Steinkamp Norbert, Gordijn Bert, Borovecki Ana, Gefenas Eugenijus, Glasa Jozef, Guerrier Marc, Meulenbergs Tom, Rózyńska Joanna, Slowther Anne
Department of Ethics, Philosophy and History of Philosophy, Radboud University Medical Centre Nijmegen, Internal Post 137, P.O. Box 9101, 6500 HB, Nijmegen, The Netherlands.
Med Health Care Philos. 2007 Dec;10(4):461-75. doi: 10.1007/s11019-007-9054-6. Epub 2007 May 23.
In this article, the question is discussed if and how Healthcare Ethics Committees (HECs) should be regulated. The paper consists of two parts. First, authors from eight EC member countries describe the status quo in their respective countries, and give reasons as to the form of regulation they consider most adequate. In the second part, the country reports are analysed. It is suggested that regulation of HECs should be central and weak. Central regulation is argued to be apt to improve HECs' accountability, relevance and comparability. To facilitate biomedical citizenship and ethical reflection, regulation should at the same time be weak rather than strict. Independence of HECs to deliberate about ethical questions, and to give solicited and unsolicited advice, should be supported and only interfered with by way of exception. One exception is when circumstances become temporary adversarial to ethical deliberation in healthcare institutions. In view of European unification, steps should be taken to develop consistent policies for both Eastern and Western European countries.

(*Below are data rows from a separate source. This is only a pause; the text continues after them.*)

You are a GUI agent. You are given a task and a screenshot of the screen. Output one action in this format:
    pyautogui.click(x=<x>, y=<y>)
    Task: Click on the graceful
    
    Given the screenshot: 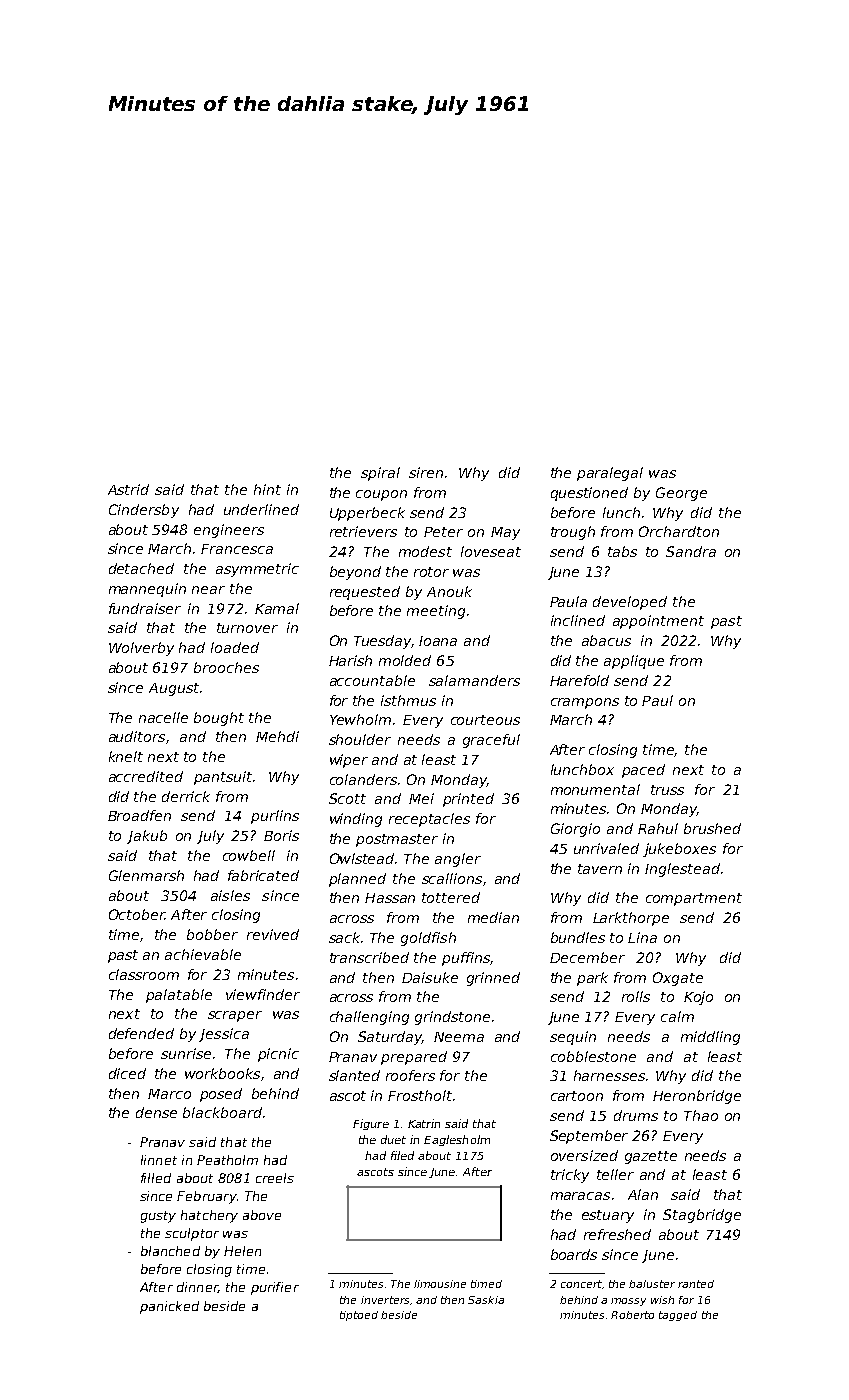 What is the action you would take?
    pyautogui.click(x=491, y=741)
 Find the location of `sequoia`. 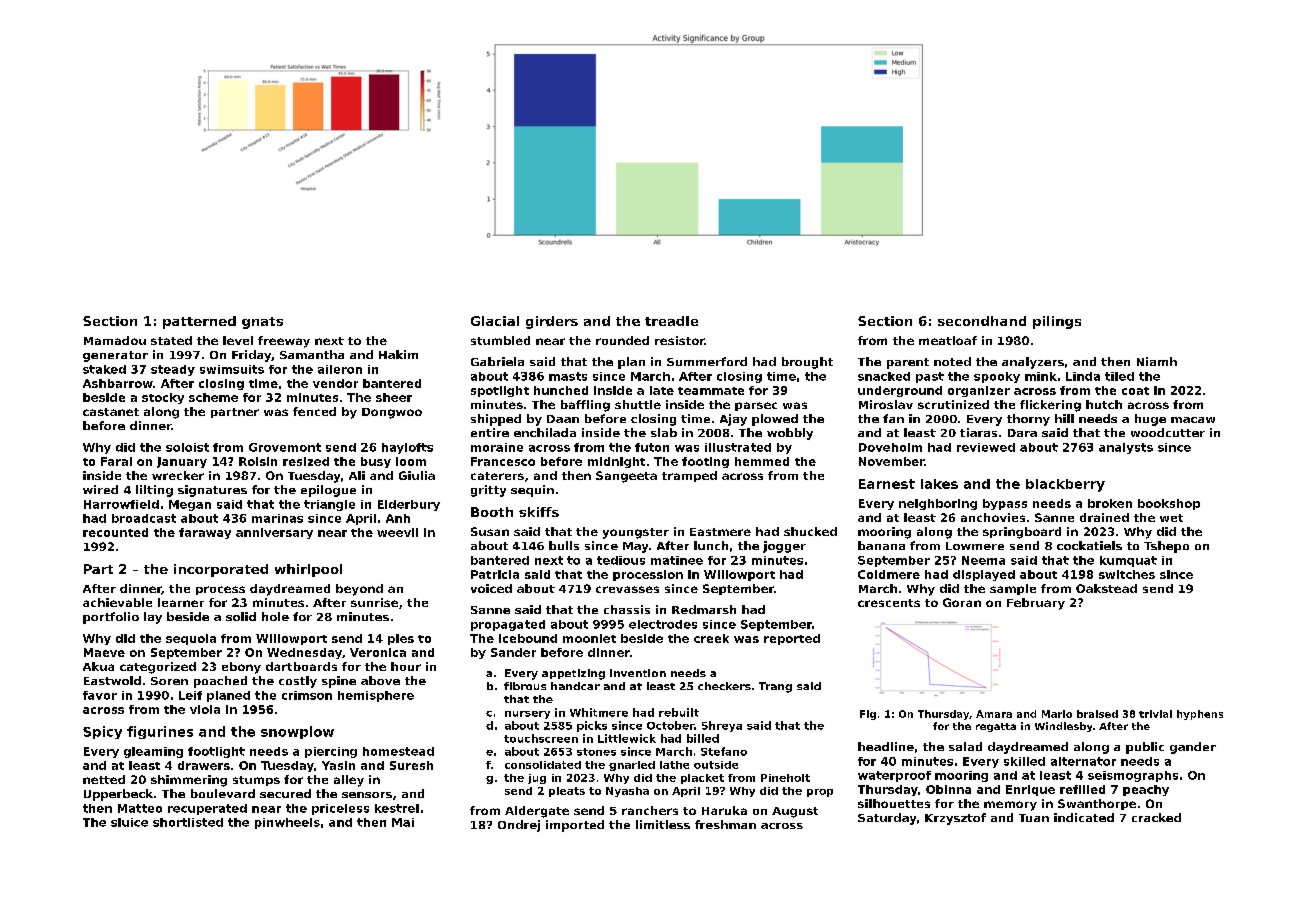

sequoia is located at coordinates (191, 639).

在本文中,探讨了医疗保健伦理委员会(HECs)是否以及应如何受到监管这一问题。本文由两部分组成。首先,来自八个欧盟成员国的作者描述了各自国家的现状,并阐述了他们认为最合适的监管形式的理由。在第二部分中,对各国的报告进行了分析。建议对医疗保健伦理委员会的监管应集中且宽松。集中监管被认为有助于提高医疗保健伦理委员会的问责性、相关性和可比性。为了促进生物医学公民意识和伦理反思,监管同时应宽松而非严格。应支持医疗保健伦理委员会独立审议伦理问题并提供主动和被动的建议,且仅在例外情况下进行干预。一种例外情况是当医疗机构中的情况暂时不利于伦理审议时。鉴于欧洲一体化,应采取措施为东欧和西欧国家制定一致的政策。